(Entries from a pointing dataset)
====
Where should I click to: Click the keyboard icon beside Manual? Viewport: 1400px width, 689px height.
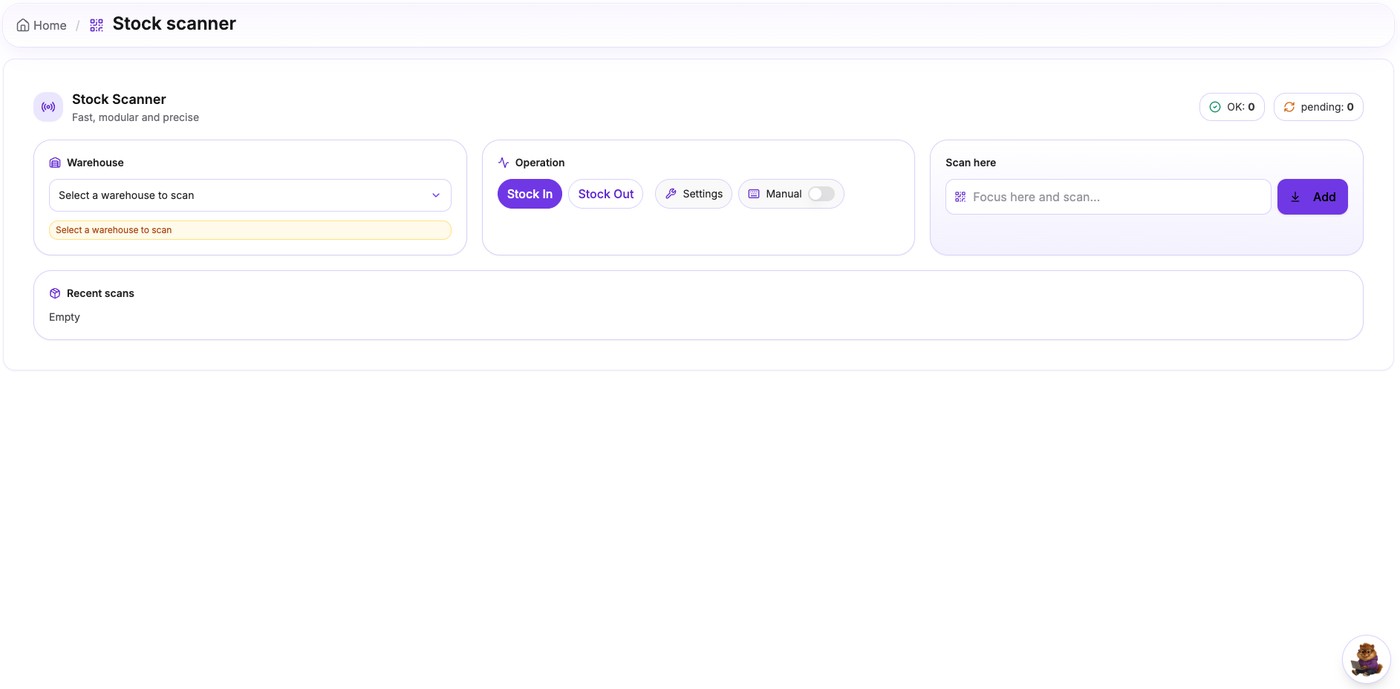[x=754, y=194]
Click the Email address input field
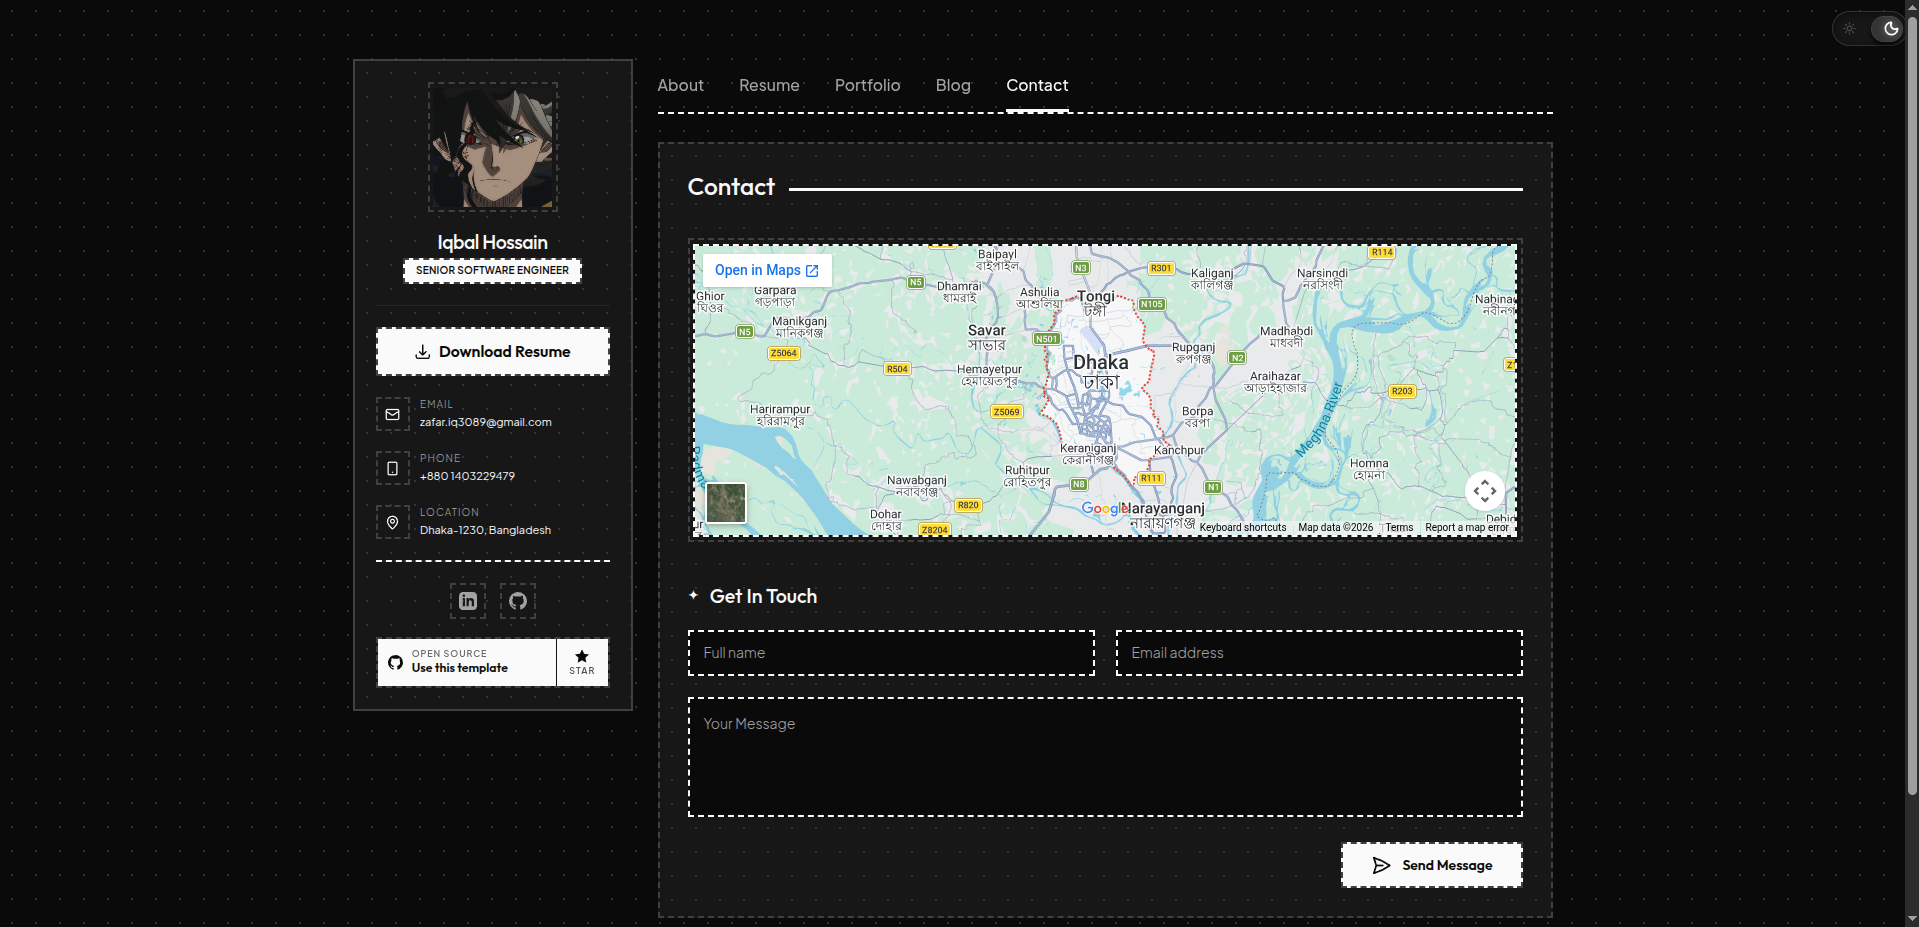1919x927 pixels. (1319, 653)
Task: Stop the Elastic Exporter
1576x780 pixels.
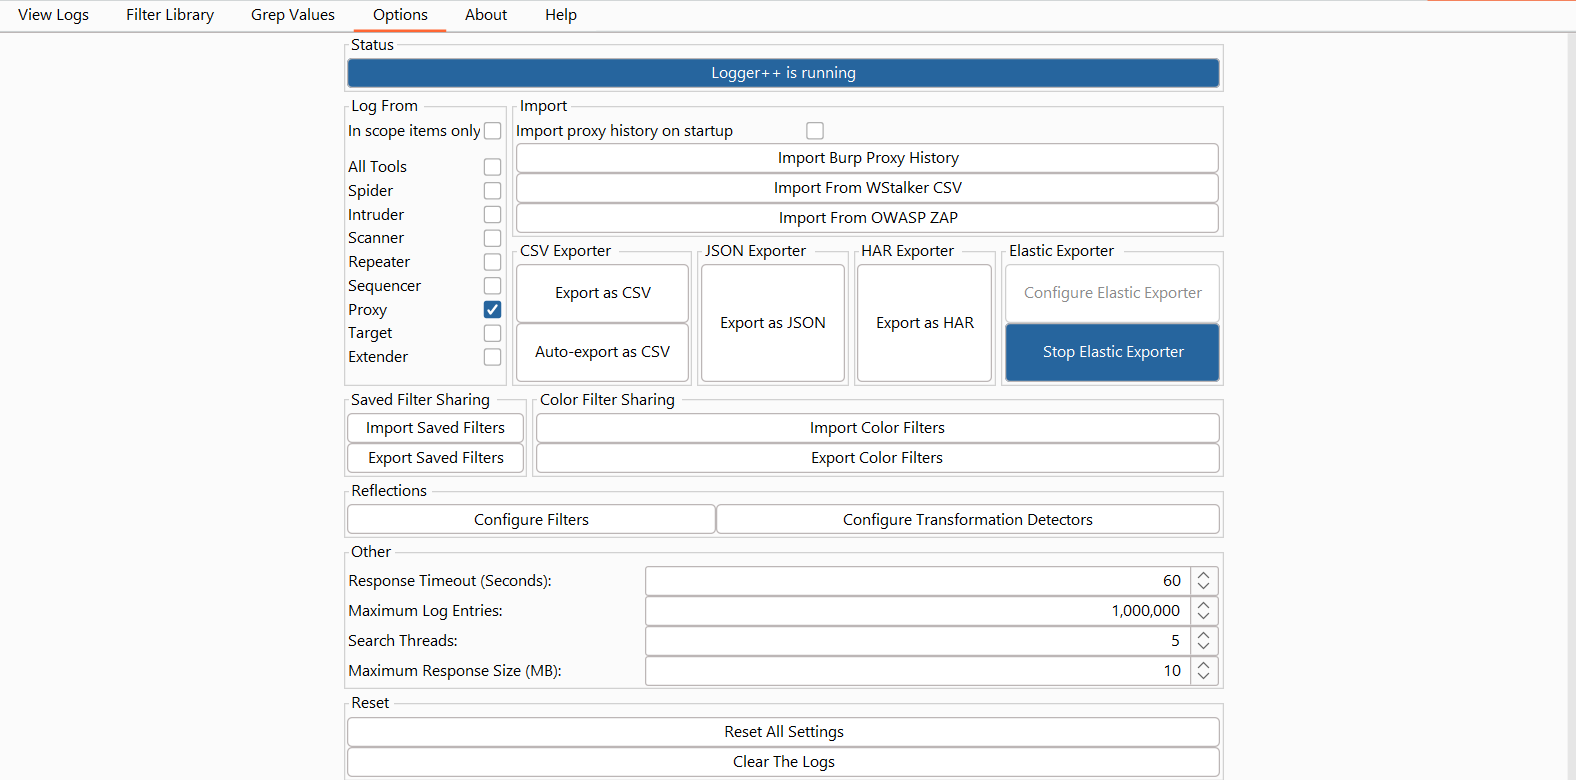Action: point(1112,352)
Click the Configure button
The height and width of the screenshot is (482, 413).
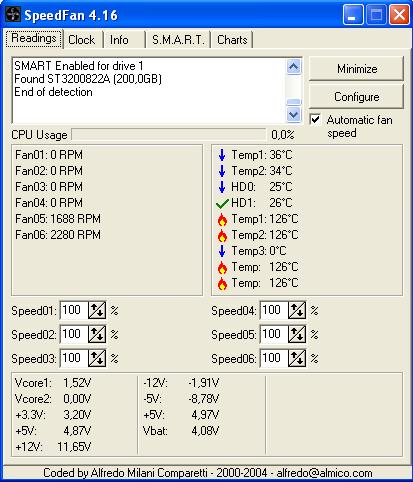(356, 97)
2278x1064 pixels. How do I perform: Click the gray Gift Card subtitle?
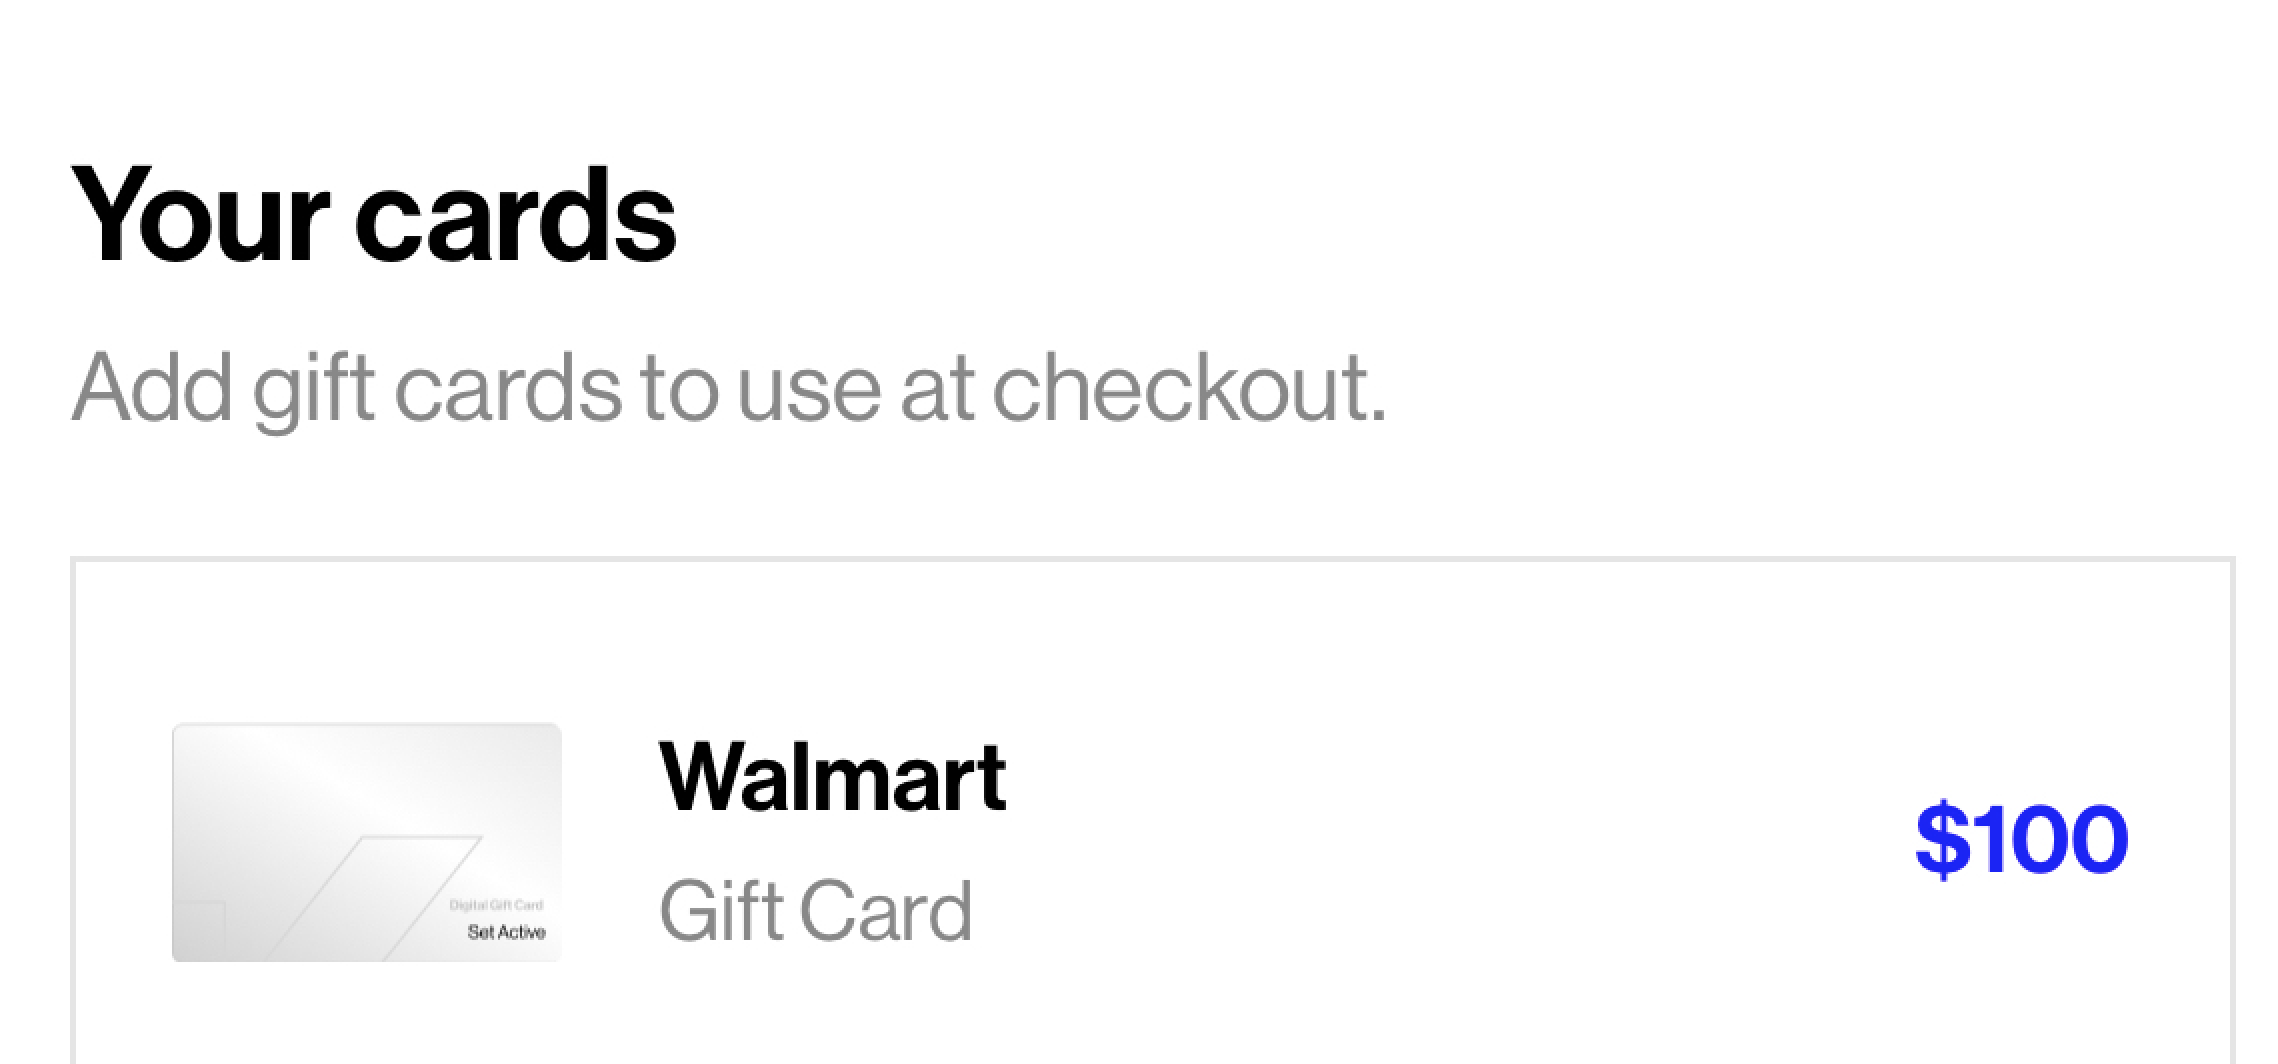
====
▶ **What the task requires**:
Reproduce every one of the entries above word for word, leaving out the pictures.

▶ **Answer in full**:
Where should I click to: Click the keyboard icon beside Manual? Viewport: 1400px width, 689px height.
[x=754, y=194]
Click the Email address input field
1919x927 pixels. (1319, 653)
Task: Stop the Elastic Exporter
1576x780 pixels.
Action: point(1112,352)
Click the Configure button
The height and width of the screenshot is (482, 413).
(356, 97)
2278x1064 pixels. How do I perform: Click the gray Gift Card subtitle?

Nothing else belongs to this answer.